The scourge of generative human intelligence

There’s a terrifying genre of post going around LinkedIn.


It starts with a promise: “Here’s how I went from 0 to 7 million followers in 30 days and you can too.”

It unravels step by step: “Start by using TopicBeastAI to find out what topics are popular. Then use QopyQat to find out which posts on those topics get the most engagement. Then use FormulaiQ to derive the underlying post structures. Then use PostFaker to generate your own version of each post.”

 

Set aside whether the suggested tools are effective. Set aside whether the process generates the sought-after followers. The entire idea of it is fundamentally, vomitously broken.

I know: It’s not new. But it is enabled and accelerated by generative AI.

It’s bad enough to outsource creativity to ChatGPT. What this type of process does is outsource our lack of creativity.

 

When we ask our AI tools to find a “proven formula,” by definition, what they come up with is not new.
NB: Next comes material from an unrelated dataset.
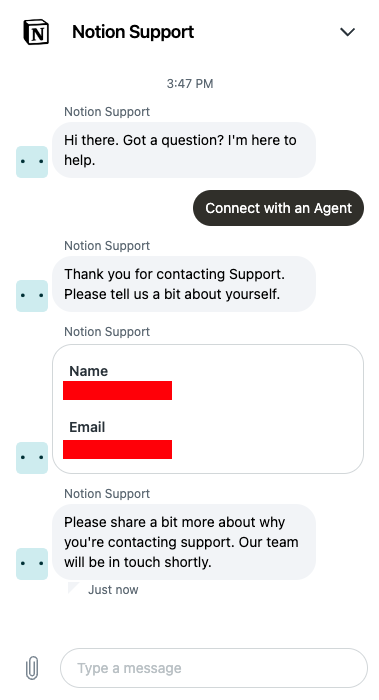Click the Notion logo icon

[36, 32]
It’s a reconstitution of what everyone else has done. The irony of it all is that generative AI itself functions in this way: by digesting and regurgitating content. And where that gets us, as Azeem Azhar pointed out this week, is “reversion to a bland mean.”

The bland mean is an issue even before we get to the concept of model collapse: “the degenerative process that large language models like ChatGPT can experience when they're trained on AI-generated junk data.”

 

Model collapse is what you get when AI ingests all the existing data, pulps it, and then spits out so much rehashed content that it begins to feed on itself.
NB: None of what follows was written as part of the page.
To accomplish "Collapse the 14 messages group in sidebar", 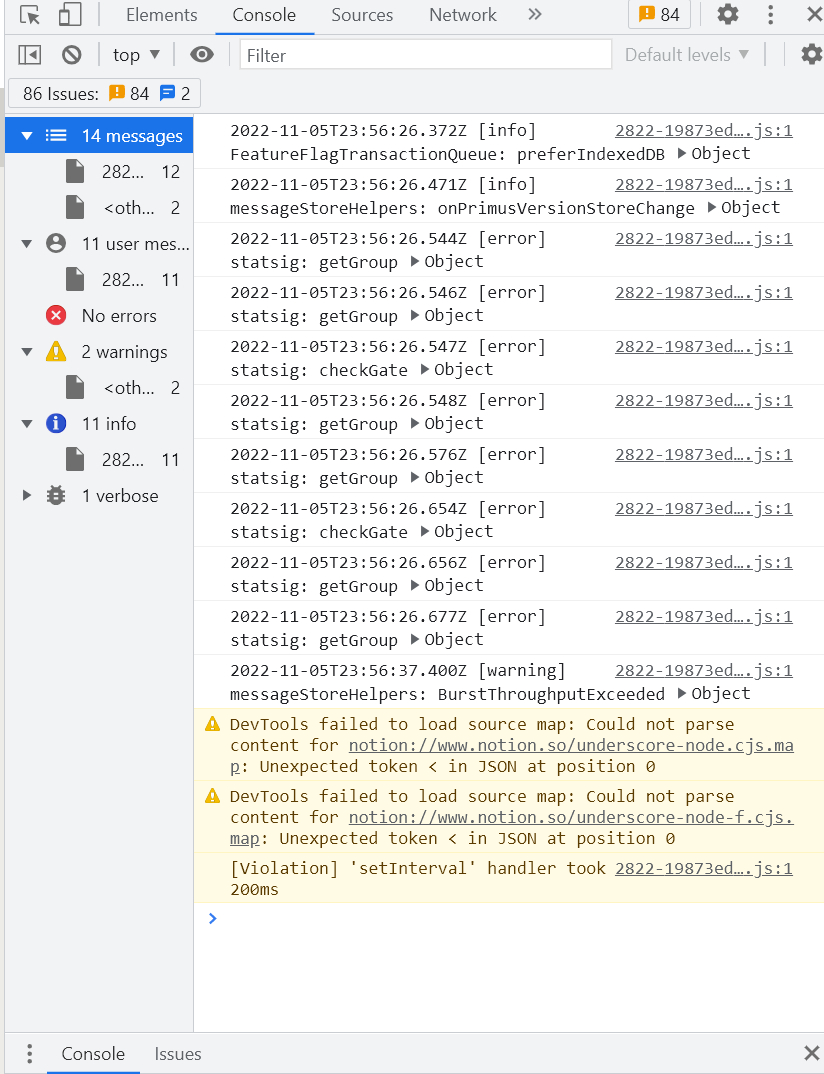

We’re not far off. A couple weeks ago, OpenAI CEO Sam Altman tweeted, “openai now generates about 100 billion words per day. all people on earth generate about 100 trillion words per day.”

He said that like it’s a good thing.

 

Last month, Vice reported that, already, “a ‘shocking’ amount of the internet is machine-translated garbage, particularly in languages spoken in Africa and the Global South.”
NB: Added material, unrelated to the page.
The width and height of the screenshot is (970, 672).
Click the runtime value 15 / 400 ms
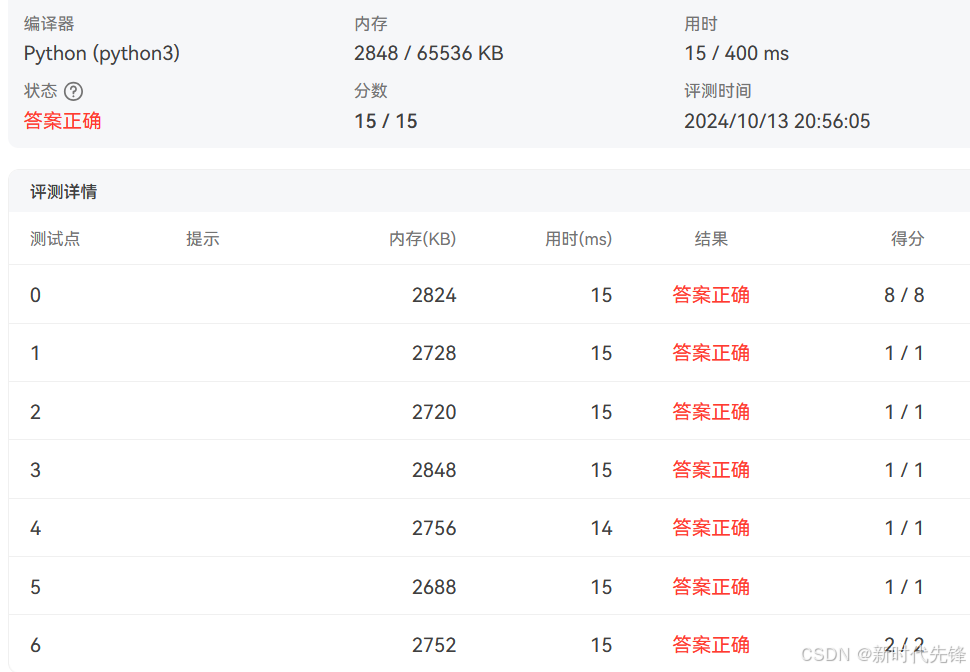(737, 53)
(All of this, of course, is before we even get into hallucinations or tools designed to “poison” content to protect copyright.)

 

In the face of this impulsion towards pre-chewed dreck, rather than striving to be more creative and innovative, we’re trying to copy the very reduction in creativity generated by AIs themselves. Instead of developing our own positions, opinions, points of view, we’re absorbing existing content and spitting out what we think is expected from us.

 We’re turning ourselves into human versions of generative LLMs.

The reason to share on LinkedIn is not that you’ve found a way to digest and regurgitate popular content. The reason to share on LinkedIn is that you have something of value to offer.

 

If you are crafting what you share to reverse-engineer popularity, you’ve already lost.